A team of scientists at the National Taiwan University are creating tooth-implanted sensors that can transmit information via a Bluetooth tooth.
The artificial tooth will send rather than receive transmissions
According to the developers, the aim of the technology is for the sensors to transmit information to doctors so that they can evaluate their patients oral behavior to make sure they are pursuing healthy habits.
Gizmag reports: Our mouth is our most multi-purpose orifice. We breathe with it, we taste with it, we use it for eating, for talking, for expressing emotions, for making love and even foolishly trying to open the occasional beer bottle. But scientists think it’s also an untapped resource for monitoring people’s health. With this in mind, National Taiwan University researchers reasoned that if they could hook up the mouth with some sensors, it could help to better understand people’s habits and identify potential health problems, such as if a person is smoking or drinking too much.
The tooth sensor is a first step in this direction. Designed to fit into an artificial tooth, it includes a tri-axial accelerometer that monitors mouth movements to figure out when the patient is chewing, drinking, speaking, or coughing, with the readings transmitted to a smartphone via Bluetooth.

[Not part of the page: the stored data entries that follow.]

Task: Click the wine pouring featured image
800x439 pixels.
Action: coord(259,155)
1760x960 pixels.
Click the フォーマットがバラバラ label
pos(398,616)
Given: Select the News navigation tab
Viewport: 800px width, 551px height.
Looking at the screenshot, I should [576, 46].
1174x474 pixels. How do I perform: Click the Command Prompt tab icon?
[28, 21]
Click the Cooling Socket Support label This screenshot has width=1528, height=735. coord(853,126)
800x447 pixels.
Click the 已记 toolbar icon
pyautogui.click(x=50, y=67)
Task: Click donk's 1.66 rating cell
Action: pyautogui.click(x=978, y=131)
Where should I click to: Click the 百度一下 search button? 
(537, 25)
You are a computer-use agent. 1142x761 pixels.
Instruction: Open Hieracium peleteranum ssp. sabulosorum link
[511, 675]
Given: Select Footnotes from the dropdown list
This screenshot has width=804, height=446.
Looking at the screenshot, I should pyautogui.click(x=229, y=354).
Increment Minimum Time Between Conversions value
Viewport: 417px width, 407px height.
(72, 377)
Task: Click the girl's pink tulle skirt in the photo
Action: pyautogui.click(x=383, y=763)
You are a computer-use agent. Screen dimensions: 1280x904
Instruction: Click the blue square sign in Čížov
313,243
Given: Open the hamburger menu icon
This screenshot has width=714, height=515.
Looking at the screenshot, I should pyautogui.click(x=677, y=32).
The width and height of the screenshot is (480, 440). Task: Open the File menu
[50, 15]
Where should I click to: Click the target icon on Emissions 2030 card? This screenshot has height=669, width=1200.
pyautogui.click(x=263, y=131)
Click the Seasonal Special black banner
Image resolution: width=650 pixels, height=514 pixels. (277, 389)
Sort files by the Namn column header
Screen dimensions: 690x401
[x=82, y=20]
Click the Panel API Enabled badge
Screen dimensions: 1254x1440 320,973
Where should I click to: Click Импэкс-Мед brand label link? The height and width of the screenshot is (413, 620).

Currently, the scientists are still at the proof of concept stage, so their first design dispensed with the James Bond-style artificial tooth embedded with a radio transmitter in favor of a small breakout board that’s been coated with dental resin. This makes it saliva-proof and able to be anchored to the subject’s dental work with dental cement while the transmitter’s job is done by a wire running out of the mouth. This may seem a bit low tech, but it does prevent the subject from swallowing the device if it comes loose.